Beyond flavonoids, there are considerable differences in the polyphenol composition of Pyrus compared to Malus. Most important, pears contain the p-hydrochinone arbutin as a glucoside, but lack the dihydrochalcone phloretin of Malus; many anthocyanins and flavonol glycosides differ, too. These differences were also exploited for chemotaxonomic differentiation (Challice 1981) and are practically applied for juice authenticity control (Schieber et al. 2001). The presence of different polyphenols indicates that, in addition, several Pyrus-specific polyphenol enzymes or enzyme functions have to exist.

Pyrus gene cloning

The applicability of a homology cloning approach for Pyrus was indicated by the positive result of the Southern analyses with existent Malus cDNAs. The cloning approach solely relied on sequence similarities in transcribed, but non-coding parts (5′ leader and 3′ trailer) of known Malus sequences. When the various 5′ and 3′ primer combinations were tested for each gene, mostly 50% of the RT-PCR reactions resulted at least in low amounts of RT-PCR products of the expected size. Homology approaches relying on Malus sequences will thus be valuable for cloning other Pyrus genes. Considering the current number of accessions of the genera Pyrus, Malus, Prunus, Fragaria, and Rosa in GenBank (Table 4), it is obvious that Malus sequences are the best source of sequence information for Pyrus gene cloning, especially by assembling Malus expressed sequence tags (ESTs) (Newcomb et al. 2006) as demonstrated in this work for PAL and CHI. Even if less related, Prunus sequences might become a valuable source of information as well.

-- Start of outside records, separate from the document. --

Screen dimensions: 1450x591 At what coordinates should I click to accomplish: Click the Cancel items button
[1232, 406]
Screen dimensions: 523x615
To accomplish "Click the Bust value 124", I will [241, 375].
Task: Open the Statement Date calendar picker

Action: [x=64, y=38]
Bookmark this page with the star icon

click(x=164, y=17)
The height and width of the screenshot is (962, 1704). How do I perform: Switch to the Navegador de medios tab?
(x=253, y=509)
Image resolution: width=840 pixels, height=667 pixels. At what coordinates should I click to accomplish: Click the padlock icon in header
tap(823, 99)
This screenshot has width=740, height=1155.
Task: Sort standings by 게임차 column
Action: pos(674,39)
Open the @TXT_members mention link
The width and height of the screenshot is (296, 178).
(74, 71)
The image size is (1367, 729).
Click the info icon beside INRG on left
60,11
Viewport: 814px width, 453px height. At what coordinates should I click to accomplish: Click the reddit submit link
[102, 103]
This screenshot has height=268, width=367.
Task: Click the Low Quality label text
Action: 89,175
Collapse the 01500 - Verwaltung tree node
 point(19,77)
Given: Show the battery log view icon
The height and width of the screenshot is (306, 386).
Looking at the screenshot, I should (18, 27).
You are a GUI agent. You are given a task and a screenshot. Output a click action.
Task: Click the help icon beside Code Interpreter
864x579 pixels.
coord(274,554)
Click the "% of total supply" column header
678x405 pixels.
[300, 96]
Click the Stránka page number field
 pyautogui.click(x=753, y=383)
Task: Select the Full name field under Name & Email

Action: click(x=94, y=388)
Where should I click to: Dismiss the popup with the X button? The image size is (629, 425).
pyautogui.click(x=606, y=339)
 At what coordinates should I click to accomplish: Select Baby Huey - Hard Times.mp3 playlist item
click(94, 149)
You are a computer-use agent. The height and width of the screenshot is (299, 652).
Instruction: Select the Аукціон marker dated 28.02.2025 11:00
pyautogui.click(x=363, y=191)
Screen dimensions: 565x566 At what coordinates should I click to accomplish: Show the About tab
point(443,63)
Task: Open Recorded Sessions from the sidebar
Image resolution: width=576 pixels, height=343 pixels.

Table 4 Current numbers of sequence accessions for the genera Pyrus, Malus, Prunus, Fragaria, and Rosa in GenBank (27/11/2006)

Marker development/transgenic plants

Genetic markers for marker-assisted selection are especially valuable with respect to the long generation time of Pyrus, demanding highly efficient selection measures. Recently, synteny between Malus and Pyrus chromosomes was reviewed (Arus et al. 2006), and simple sequence repetition (SSR) markers have been reported to be transferable from Malus to Pyrus (Yamamoto et al. 2001; Pierantoni et al. 2004). The Pyrus cDNA sequences of flavonoid genes obtained can serve as a base to develop non-anonymous markers for relevant alleles of the structural flavonoid genes in breeding for color, for improved flavonoid content with respect to pathogen resistance or for health-promoting fruit components.

In addition, the cloned cDNAs of Pyrus ANR, LAR1, and LAR2 allow metabolic engineering aimed at plants with higher contents of catechins and proanthocyanidins (Xie et al. 2006), making use of Pyrus cDNAs rather than foreign sequences for overexpression or silencing strategies. It was reported that public acceptance of transgenic crops is better when genes of the same species are used (Fischer and Weber 2005).